5. BUSINESS COMBINATIONS

    On March 31, 2010, AIG, through a Chartis subsidiary, purchased additional voting shares in Fuji, a publicly traded Japanese insurance company with property/casualty insurance operations and a life insurance subsidiary. The acquisition of the additional voting shares for $145 million increased Chartis' total voting ownership interest in Fuji from 41.7 percent to 54.8 percent, which resulted in Chartis obtaining control of Fuji. In connection with the acquisition, AIG recognized a bargain purchase gain of $332 million in the Consolidated Statement of Operations for the year ended December 31, 2010. The bargain purchase gain was primarily attributable to the depressed market value of Fuji's common stock, which AIG believes was the result of macroeconomic, capital market and regulatory factors in Japan coupled with Fuji's financial condition and results of operations. The acquisition was consistent with Chartis' desire to increase its share in the substantial Japanese insurance market and to achieve cost savings from synergies.
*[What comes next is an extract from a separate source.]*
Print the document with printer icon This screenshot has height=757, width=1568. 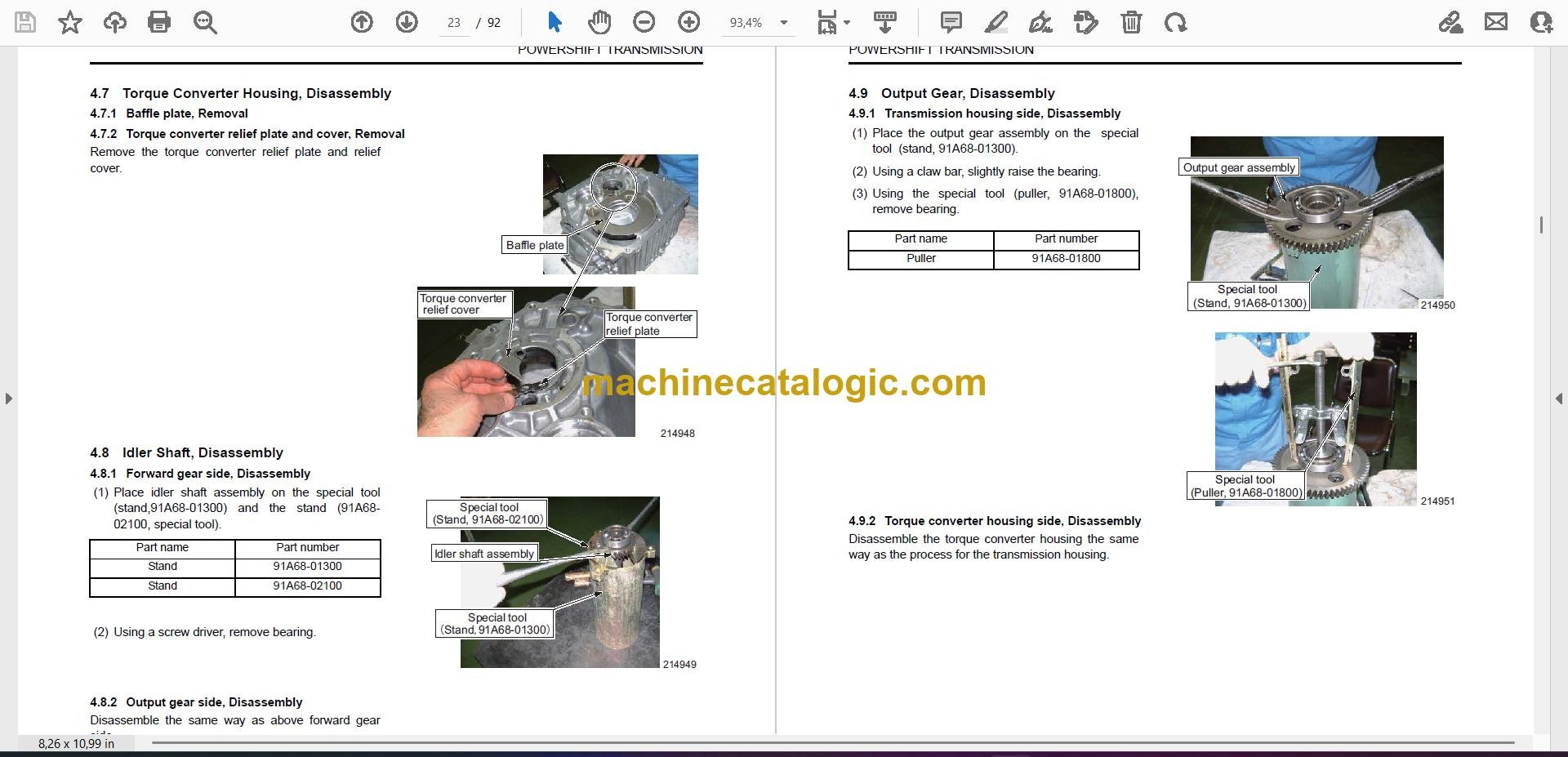point(159,22)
    In March 2011, Chartis completed the acquisition of approximately 305 million shares of Fuji tendered in response to a public offer at an offer price of 146 Yen per share ($1.76 per share) for a purchase price of $538 million. In August 2011, Chartis acquired the remaining outstanding voting shares of Fuji. As a result of these actions, Chartis now owns 100 percent of Fuji.

    The 2011 purchases were accounted for as equity transactions because AIG previously consolidated Fuji due to its controlling interest. Accordingly, the difference between the fair value of the total consideration paid of $560 million and the carrying value of the noncontrolling interest acquired of $489 million was recognized as a reduction of AIG's equity. There was no gain or loss recorded in the Consolidated Statement of Operations for the year ended December 31, 2011.

    On October 7, 2011, AIG through ILFC acquired all of the issued and outstanding shares of capital stock of AeroTurbine for an aggregate cash purchase price of $228 million. AeroTurbine is a provider of certified aircraft engines, aircraft and engine parts and supply chain solutions. This acquisition is expected to further maximize the value of ILFC's aircraft by providing ILFC with in-house part-out and engine leasing capabilities. The acquisition was recorded as a business combination and is not significant to AIG's Consolidated Financial Statements.